I do this not to belittle Eric Karabell, whose tenure on the Baseball Today podcast was a delight and whose writing I quite enjoy, but because it has to be done. On the Baseball Tonight podcast (rebranded when it was reformatted and Buster Olney took it over) one day a couple of weeks ago, Karabell called Bryce Harper’s season “very disappointing.” He was wrong, and would probably have told you so if pressed, but it’s the particular way in which he was wrong that I want to address.
I tweeted the following after listening to that audio:
You absolutely HAVE to be careful when talking about a guy’s season based on a snapshot look at his stats on a given day. Local minimums and
maximums are too frequent in-season. Karabell saying Bryce Harper is having a disappointing year makes me laugh.
Through the end of July, Bryce Harper was batting .276/.372/.528.
I mentioned the last bit because, not even a fortnight later, the stats Karabell was surely looking at when he talked about Harper read much less prettily: .262/.359/.507.
I don’t want to make too much of what’s happened since, because that would represent the same mistake Karabell made in the first place. Still, it’s happened, or happening. Harper has 15 hits (including five doubles and a homer) and six walks over his last nine games. He’s now hitting .277/.377/.512.
My first thesis, then, is that it’s important not to look at statistics as hard information. Rather, they’re approximations, momentary estimates of ever-changing skill and performance levels. Even at season’s end, there’s no guarantee that the numbers a guy posted are representative of his actual ability. Seasons are arbitrary endpoints, for the purposes of evaluation.
My second thesis, though, and the one I can’t stress firmly enough, is that not even Harper’s numbers at their nadir, a fortnight ago, represented a legitimate disappointment. That’s because Bryce Harper is 20. He’s 20! He won’t even turn 21 until October, a month in which he doesn’t figure to play any baseball this year.
Mike Trout broke the mold, the scale, every framework we have for evaluating players in the context of their age and development curves. Trout was the best 20-year-old ever, and one of the 25 or so best players ever in terms of single-season performance. Living up to Mike Trout would have required absolutely everything to go right for Harper. Instead, it’s turning into the hardest season in which to be a left-handed hitter since the pitchers gave up a yard of elevation in their battle with batters, and Harper missed a big chunk of the season.
So he’s not going to catch Trout this year. He might not even catch him next year. Harper will catch him, though.

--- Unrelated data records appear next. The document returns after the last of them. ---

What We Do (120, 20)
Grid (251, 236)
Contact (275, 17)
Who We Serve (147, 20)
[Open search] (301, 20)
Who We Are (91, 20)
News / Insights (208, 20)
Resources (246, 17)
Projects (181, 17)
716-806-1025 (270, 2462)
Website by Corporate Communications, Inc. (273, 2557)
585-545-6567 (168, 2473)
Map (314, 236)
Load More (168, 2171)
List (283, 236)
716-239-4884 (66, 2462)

I would bet on him sooner than any other player in baseball. He was a productive big-leaguer at 19, something not even Trout can say. He’s an MVP candidate, less the durability, at 20. Harper is on a career path that leads to the Hall of Fame more often than it doesn’t, and he has a few things in his favor when I weigh him against Trout.

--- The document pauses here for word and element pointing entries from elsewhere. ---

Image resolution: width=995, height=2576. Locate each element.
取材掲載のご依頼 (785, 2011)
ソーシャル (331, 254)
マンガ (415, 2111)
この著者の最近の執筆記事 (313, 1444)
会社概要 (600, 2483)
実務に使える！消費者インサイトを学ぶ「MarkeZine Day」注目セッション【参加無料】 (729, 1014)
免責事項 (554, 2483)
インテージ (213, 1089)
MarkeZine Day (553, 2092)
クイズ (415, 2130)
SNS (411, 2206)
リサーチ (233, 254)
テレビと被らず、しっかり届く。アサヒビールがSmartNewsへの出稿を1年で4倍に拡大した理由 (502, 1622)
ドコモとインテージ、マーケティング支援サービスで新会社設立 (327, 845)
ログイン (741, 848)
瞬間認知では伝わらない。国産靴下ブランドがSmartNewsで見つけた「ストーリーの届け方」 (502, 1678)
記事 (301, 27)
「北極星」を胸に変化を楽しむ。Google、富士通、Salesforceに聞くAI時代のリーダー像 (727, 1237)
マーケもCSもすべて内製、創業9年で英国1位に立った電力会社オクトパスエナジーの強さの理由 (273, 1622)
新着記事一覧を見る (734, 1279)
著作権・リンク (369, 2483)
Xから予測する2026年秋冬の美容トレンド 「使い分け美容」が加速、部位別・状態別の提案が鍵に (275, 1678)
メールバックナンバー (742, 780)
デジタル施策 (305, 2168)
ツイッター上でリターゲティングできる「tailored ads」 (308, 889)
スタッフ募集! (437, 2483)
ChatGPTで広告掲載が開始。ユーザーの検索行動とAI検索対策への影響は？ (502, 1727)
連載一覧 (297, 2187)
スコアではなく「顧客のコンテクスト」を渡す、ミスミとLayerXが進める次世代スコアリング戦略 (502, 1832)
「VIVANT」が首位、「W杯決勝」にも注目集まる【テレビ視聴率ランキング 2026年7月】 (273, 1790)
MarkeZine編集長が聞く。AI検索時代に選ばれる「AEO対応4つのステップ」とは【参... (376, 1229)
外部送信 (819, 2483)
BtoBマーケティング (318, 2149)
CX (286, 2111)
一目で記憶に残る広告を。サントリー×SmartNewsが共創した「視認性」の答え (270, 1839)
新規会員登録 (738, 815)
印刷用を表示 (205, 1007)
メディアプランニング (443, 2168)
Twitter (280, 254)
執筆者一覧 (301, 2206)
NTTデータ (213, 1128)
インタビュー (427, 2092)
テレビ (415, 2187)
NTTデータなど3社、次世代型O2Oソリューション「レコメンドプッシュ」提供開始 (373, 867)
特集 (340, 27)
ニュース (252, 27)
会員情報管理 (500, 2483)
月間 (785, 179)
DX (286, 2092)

First of all, there’s being a left-handed hitter. It’s a liability just at the moment, but an advantage most of the time, and I think the cycle that has lefties stuck in the mud when facing southpaw pitching will end soon enough. Secondly, there’s the power, which ages much better than the speed and defensive skills on which Trout depends much more heavily. Thirdly, though, there’s what we knew before each man reached the big leagues. Trout exploded right away, and has been a top prospect from the jump since showing what he could do, but remember, this guy made it past 24 teams in the draft in 2009. Harper, by contrast, went first, and no one had any question about whether or not he would go first. He was the outlier, the transcendent talent that Trout has only turned out to be, right from the start.
Fifteen months in age is not to be dismissed, either. That’s significant. Trout is not only a year older than Harper in baseball age, but closer to the cut line that would make him a year older than that. I want the guy whose strike-zone control is less fragile (thanks to having the platoon advantage much more often); whose profile promises a better late prime; and who has a younger body to throw around, if that’s what he must do.
Harper’s brand of aggression on the field sidelined him from late May through all of June, and that’s another reason no one is talking about him. That’s a shame. Yes, health is a skill, and an important one, but the fact that guys who play 110-plus games in a season at an extremely high level (Harper isn’t alonme here; Giancarlo Stanton fits, too) often get so little attention reflects an insufficient appreciation for the value of great talent. Durability has value, but not nearly as much value as top-end talent.
Only a dozen players have been worth five wins above a replacement player at 20 years old or younger. Harper has a decent chance of doing it twice. It’s strange and funny that people would see him as disappointing, for more than one reason.